Até mesmo o coração incrementou a sua participação na captação da glicose, com um maior acúmulo da substância em seus tecidos. Mas, como efeito negativo no coração, após as oito semanas de treino excessivo, foi observado também sinais de fibrose no ventrículo esquerdo.
Tanto neste órgão, quanto no fígado, sangue e músculos, foram detectados ainda marcadores inflamatórios.
Um período de descanso de duas semanas fez com que os camundongos recuperassem o seu peso e apetite, duas alterações clássicas no estudo dos exercícios de intensidade.

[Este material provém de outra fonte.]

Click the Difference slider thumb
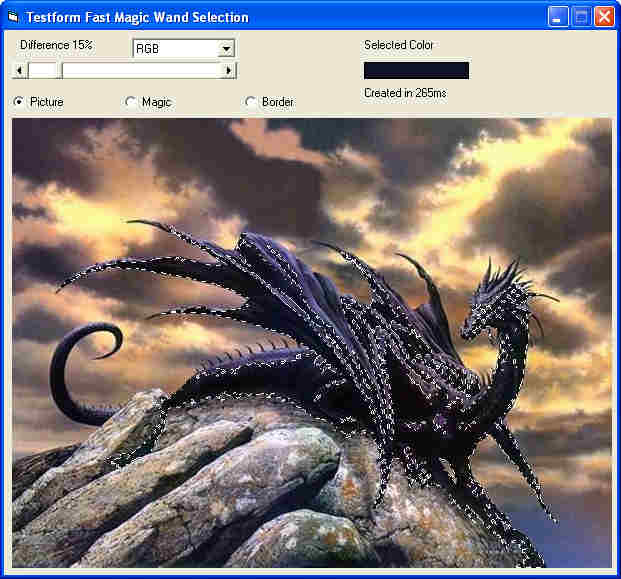Image resolution: width=621 pixels, height=579 pixels. 45,70
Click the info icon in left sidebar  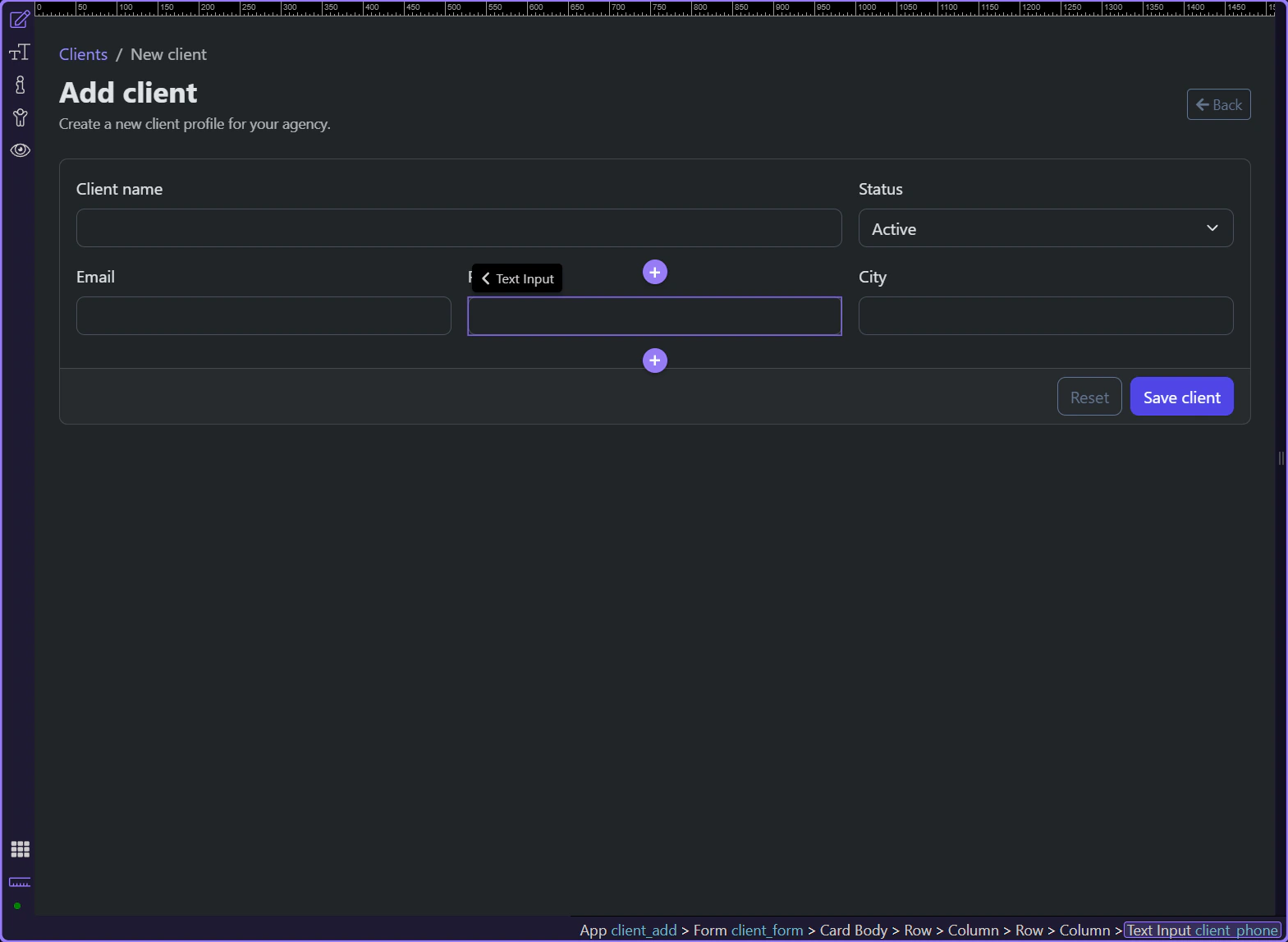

O importante papel das citocinas
Uma outra inovação proposta pelos pesquisadores diz respeito ao papel das citocinas. Uma explicação aceita na literatura científica até agora é a de que as citocinas seriam liberadas com o exercício excessivo, levando a várias mudanças no organismo e à queda na performance.
A hipótese da citocina considera que um desequilíbrio envolvendo exercício excessivo e recuperação inadequada induz trauma musculoesquelético, aumentando a produção e liberação de citocinas pró-inflamatórias, principalmente interleucina 6 (IL-6), fator de necrose tumoral alfa (TNF-alfa), e interleucina 1 beta (IL-1beta), que interagem com diferentes sistemas orgânicos, iniciando a maioria dos sinais e sintomas ligados ao decréscimo de performance.
Este estudo utilizou dados recentes para discutir as bases científicas da teoria das citocinas de Smith e destacou que os efeitos adversos do exercício excessivo vão além do declínio do desempenho, propondo uma abordagem de múltiplos órgãos para essa questão.
Essas descobertas recentes permitirão que treinadores e fisiologistas do exercício desenvolvam estratégias para evitar resultados adversos crônicos induzidos pelo exercício exagerado.
Entretanto, os estudos liderados pelo pesquisador Adelino Silva vem demonstrando que, mesmo quando as citocinas já estão em níveis normais após uma série de exercícios, a performance pode continuar prejudicada.
Assim, os cientistas brasileiros defendem que as citocinas não são a única explicação para a queda na performance. Portanto, a busca por outras justificativas continua.